In late 2015, Gui, a Swedish passport holder, was one of five Hong Kong booksellers who disappeared.

He first disappeared from his vacation home in Thailand and then reappeared in early 2016 in an apparent staged confession on Chinese state media.

He was later jailed for his alleged involvement in a 2003 hit-and-run case, which lawyer Chen argued was just an excuse for Beijing to put Gui behind bars as China hadn’t introduced any drunken driving regulation back then.

Political taboo

The real reason behind Gui’s incarceration, Chen argued, was that many of his publications have embarrassed top leaders with details of their private lives, which is seen as a political taboo in China that could potentially endanger the country’s political stability.

Upon his release last June, Gui’s colleague Lam Wing Kee said that during questioning his interrogators had a slip of the tongue and revealed their identity.

“He told me: We’re members of the central special task force. You booksellers have sent books by post to our domain in China, which slander our national leaders and endanger our national security. We have our eyes on you,” Lam said in an earlier interview with Taiwan’s Public Television Service.

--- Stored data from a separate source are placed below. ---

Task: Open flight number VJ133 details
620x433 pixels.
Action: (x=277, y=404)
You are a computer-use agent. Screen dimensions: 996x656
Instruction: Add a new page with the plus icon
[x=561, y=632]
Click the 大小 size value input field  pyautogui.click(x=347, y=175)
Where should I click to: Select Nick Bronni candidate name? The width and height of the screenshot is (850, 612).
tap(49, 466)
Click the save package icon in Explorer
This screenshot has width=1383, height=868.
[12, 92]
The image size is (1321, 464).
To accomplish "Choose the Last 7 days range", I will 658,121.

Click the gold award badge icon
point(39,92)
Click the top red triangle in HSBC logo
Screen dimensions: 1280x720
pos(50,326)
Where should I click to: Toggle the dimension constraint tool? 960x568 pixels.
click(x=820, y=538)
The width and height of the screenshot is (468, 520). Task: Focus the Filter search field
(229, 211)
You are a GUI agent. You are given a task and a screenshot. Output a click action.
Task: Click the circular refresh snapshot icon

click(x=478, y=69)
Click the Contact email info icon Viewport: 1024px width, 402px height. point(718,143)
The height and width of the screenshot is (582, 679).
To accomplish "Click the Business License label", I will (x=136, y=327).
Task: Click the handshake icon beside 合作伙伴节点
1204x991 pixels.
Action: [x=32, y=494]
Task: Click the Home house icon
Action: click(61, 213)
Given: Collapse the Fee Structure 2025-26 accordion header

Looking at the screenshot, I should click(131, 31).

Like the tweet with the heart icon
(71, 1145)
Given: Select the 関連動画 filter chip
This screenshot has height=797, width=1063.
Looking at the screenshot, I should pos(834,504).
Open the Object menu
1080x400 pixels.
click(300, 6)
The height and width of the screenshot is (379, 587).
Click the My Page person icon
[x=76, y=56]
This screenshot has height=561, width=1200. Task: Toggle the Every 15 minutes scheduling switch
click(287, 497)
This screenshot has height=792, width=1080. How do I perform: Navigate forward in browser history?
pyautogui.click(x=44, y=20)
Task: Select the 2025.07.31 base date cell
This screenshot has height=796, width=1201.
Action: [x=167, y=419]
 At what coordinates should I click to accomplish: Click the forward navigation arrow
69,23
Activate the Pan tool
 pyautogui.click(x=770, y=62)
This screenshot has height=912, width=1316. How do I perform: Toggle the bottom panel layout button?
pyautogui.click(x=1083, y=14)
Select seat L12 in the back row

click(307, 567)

Katrina Byrenius Rosland, the Swedish Foreign Ministry spokesperson, told VOA late Wednesday that her ministry is still working to get details of Gui’s whereabouts and well-being while seeking clarifications from their Chinese counterparts.

Whereabouts unknown

According to Gui’s daughter, the Swedish Consulate General in Shanghai received a phone call Monday from someone who claimed to be Gui and said that he wanted to visit his “ill mother.”

“To my knowledge, my grandmother isn’t ill. My father is not in fact with her. It is still very unclear where he is. I’m deeply concerned for his well-being,” Angela Gui said in a statement posted on her Twitter account earlier this week.

William Nee, China researcher at Amnesty International, said the way China handled the controversial arrests of several Hong Kong booksellers, including Gui, has shocked both the public in Hong Kong and the international community with its attempts to arbitrarily detain citizens, even foreign passport holders outside of China.

“Saying that he’s released, but he wants to go visit his old mother. … All these sorts of pretenses isn’t gonna give any further confidence that China’s legal system is just and that China is actually a rule-of-law country. And I think that’s one thing that Hong Kong people are very concerned about,” Nee told VOA.

The bookseller controversy will remain a constant reminder to the former British colony that China’s promises of a self-ruled Hong Kong are nothing but lip service, said Wu Chi Wai, chairman of Hong Kong’s Democratic Party.

“What the mainland government has done will put up a lot of frustration to the people of Hong Kong that ... in terms of the implementation of ‘one country two systems,’ they [China] tried to find room not to honor the way we think how the ‘one country, two systems’ should be honored,” Wu said.